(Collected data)
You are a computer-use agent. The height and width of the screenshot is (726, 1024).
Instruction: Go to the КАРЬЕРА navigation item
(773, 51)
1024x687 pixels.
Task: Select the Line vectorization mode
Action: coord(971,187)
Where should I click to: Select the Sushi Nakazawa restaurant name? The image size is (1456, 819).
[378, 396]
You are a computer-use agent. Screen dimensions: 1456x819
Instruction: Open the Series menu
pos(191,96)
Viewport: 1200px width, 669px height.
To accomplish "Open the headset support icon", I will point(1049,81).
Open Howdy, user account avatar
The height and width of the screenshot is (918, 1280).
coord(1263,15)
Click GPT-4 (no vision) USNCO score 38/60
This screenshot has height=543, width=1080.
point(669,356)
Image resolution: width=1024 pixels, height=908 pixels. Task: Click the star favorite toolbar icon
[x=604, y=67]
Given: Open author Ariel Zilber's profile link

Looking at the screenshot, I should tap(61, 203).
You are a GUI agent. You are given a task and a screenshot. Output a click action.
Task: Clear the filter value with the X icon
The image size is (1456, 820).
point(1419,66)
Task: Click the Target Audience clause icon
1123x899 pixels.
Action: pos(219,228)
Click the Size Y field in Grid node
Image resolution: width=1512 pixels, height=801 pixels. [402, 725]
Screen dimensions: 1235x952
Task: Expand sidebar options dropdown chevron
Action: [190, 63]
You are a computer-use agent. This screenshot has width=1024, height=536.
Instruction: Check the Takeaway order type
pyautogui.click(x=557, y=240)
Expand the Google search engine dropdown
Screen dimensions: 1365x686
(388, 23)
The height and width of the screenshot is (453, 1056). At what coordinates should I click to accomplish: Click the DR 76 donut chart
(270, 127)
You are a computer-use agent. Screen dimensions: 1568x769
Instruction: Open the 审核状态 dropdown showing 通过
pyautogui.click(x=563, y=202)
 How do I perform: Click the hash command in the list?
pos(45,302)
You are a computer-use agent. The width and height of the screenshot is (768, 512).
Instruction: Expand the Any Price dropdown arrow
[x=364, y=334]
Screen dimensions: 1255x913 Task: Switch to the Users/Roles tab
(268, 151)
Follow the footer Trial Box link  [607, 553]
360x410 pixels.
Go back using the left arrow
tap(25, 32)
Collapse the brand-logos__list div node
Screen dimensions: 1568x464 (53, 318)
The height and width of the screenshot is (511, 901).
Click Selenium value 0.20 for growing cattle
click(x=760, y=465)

### Exercise
An exact copy of the lines from the one holding "You are a computer-use agent. Screen dimensions: 1568x769" through the end of the data is the whole answer.

### Solution to this task
You are a computer-use agent. Screen dimensions: 1568x769
Instruction: Open the 审核状态 dropdown showing 通过
pyautogui.click(x=563, y=202)
 How do I perform: Click the hash command in the list?
pos(45,302)
You are a computer-use agent. The width and height of the screenshot is (768, 512).
Instruction: Expand the Any Price dropdown arrow
[x=364, y=334]
Screen dimensions: 1255x913 Task: Switch to the Users/Roles tab
(268, 151)
Follow the footer Trial Box link  [607, 553]
360x410 pixels.
Go back using the left arrow
tap(25, 32)
Collapse the brand-logos__list div node
Screen dimensions: 1568x464 (53, 318)
The height and width of the screenshot is (511, 901).
Click Selenium value 0.20 for growing cattle
click(x=760, y=465)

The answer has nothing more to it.